CASE 2 バンダイ まずは身内を楽しませる! 独自な研修と社内イベントで エンタテインメント魂に火をつける
「夢・クリエイション」の企業スローガンで知られる、玩具メーカー大手のバンダイ。
子どもから大人まで、世界中の人々に夢を届ける原動力は、「誰かをワクワクさせたい」という思いを、身近なレベルから表現できる企業風土にあった。
●採用 人を楽しませる才能を発掘する
バンダイといえば、「機動戦士ガンダム」のプラモデルや「仮面ライダー」の変身ベルト、携帯型育成ゲーム「たまごっち」など、子ども心をくすぐる玩具で知られる存在だ。他にもカードゲームや精巧なフィギュア、さらにキャラクターをモチーフにしたアパレルやコスメなどを発売し、大人をも虜にする。販路は海外にも広がり、今では年間7000以上の商品を世に送り出している。企画開発力の源泉は他でもない社員たちの“感性”だ。柔軟な発想力と人々の共感を呼ぶ価値創造力は、どのようにして育まれているのだろうか。

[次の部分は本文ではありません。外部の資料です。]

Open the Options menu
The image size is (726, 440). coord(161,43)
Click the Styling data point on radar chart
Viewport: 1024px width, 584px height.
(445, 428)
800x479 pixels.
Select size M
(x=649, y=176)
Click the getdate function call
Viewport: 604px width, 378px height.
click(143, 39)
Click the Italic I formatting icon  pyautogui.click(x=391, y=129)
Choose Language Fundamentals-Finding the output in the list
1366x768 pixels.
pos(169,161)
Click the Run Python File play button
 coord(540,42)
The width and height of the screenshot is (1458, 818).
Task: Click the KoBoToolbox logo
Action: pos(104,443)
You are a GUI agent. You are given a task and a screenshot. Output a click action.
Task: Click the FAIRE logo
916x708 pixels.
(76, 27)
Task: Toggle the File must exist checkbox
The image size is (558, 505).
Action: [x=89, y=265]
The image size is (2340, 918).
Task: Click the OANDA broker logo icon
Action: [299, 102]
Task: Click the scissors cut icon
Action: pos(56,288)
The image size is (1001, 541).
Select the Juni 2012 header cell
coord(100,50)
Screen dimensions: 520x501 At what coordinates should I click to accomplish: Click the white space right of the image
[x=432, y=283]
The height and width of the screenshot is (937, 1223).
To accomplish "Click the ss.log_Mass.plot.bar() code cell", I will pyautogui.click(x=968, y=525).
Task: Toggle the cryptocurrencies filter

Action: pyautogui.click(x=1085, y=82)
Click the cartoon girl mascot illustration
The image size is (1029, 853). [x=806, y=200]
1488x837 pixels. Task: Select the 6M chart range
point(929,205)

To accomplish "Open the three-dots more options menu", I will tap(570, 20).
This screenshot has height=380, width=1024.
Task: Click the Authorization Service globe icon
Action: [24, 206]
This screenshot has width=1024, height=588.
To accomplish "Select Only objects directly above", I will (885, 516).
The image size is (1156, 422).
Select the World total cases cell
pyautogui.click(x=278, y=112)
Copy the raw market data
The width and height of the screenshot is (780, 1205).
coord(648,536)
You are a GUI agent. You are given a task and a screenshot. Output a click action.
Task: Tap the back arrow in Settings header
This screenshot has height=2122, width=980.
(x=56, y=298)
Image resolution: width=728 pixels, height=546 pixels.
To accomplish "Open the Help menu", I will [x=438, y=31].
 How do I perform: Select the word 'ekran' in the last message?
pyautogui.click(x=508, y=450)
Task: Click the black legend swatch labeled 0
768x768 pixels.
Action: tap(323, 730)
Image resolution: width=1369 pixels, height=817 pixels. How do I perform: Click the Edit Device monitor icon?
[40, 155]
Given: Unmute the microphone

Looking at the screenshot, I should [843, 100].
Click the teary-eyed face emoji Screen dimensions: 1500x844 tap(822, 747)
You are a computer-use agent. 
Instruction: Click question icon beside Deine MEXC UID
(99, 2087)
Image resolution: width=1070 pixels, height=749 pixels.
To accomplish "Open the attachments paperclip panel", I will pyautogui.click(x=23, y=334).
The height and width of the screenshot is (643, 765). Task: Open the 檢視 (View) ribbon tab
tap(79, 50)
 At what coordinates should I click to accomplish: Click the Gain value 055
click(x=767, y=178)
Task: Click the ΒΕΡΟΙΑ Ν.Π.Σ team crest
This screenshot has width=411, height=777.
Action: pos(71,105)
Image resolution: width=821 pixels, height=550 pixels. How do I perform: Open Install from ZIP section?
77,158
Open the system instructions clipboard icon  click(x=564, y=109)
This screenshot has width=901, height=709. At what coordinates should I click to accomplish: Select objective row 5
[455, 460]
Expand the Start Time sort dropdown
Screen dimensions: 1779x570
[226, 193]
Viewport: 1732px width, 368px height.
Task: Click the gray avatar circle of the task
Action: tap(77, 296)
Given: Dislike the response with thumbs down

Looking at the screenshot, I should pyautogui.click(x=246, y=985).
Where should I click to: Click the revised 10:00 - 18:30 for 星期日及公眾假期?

社内のOff-JTを主に担当する、人事部トイホビーSBUチームの木曽太地氏は、採用段階からセンスを見抜くことに力を入れるという。だがそれは、デザインやアートの才能といったものではない。
「当社には、創業者より受け継いでいる『同魂異才』という人材ポリシー(図)があります。同じ魂を秘めた異なる才能が集まる、という意味です。ですから特定のスキルを問うことはないですし、キャラクター好きでなくてもいい。“人をワクワクさせること”に喜びを感じられるかを重視します」(木曽氏)
「どうしたら人を楽しませられるか」を常に考え、アンテナをはりめぐらせ、そのために周りを巻き込める力―それこそまさに同社が求める“感性”といえよう。
●研修1 失敗する勇気を持たせる
「人をワクワクさせる感性」を持ってはいても、それを実際に発揮し、行動に移すのは勇気が要る。しかし、同社では新人研修で「まずはチャレンジせよ」というメッセージを伝え、“異才たち”の背中を押す。
育成部門を率いる人事部トイホビーSBUチームアシスタントマネージャーの鈴木裕光氏は、取締役の講話では、よく失敗談が語られると話す。
「経営陣の誰もが、失敗に終わったチャレンジが後の成功につながった、という経験をしているんですね。特に社長の川口(勝氏)は、自分が率いた事業が失敗して会社に大きな損失を与えた過去を取り上げ、敗者復活の文化があることを新人たちに直接伝えています」(鈴木氏)
チャレンジ精神は、バンダイナムコグループ合同で行う「バンダイナムコアドベンチャープログラム」でさっそく鍛えられることになる。2泊3日の合宿形式で、自然林に設置されたアスレチックにチームで挑む、というものだ。課題は「幅の細い平均台の上に全員が乗り、足を地面につけることなく誕生日順に並び変わる」「チームメイトが命綱を持ち、空中ブランコに挑戦する」など、どれも仲間との協力や互いの信頼が不可欠で、一度で成功することは難しいものばかり。チーム間で競わせる仕掛けを盛り込むことで、失敗から気づき、考察し、別のやり方で再挑戦するという流れが自然と生まれる。
一般に仕事や組織におけるさまざまなプレッシャーは、ともすると初心を忘れさせ、本来持っていた感性を鈍らせるものだ。だからこそ、「困難から逃げない」というマインドセットを新人の段階で培っておく必要がある。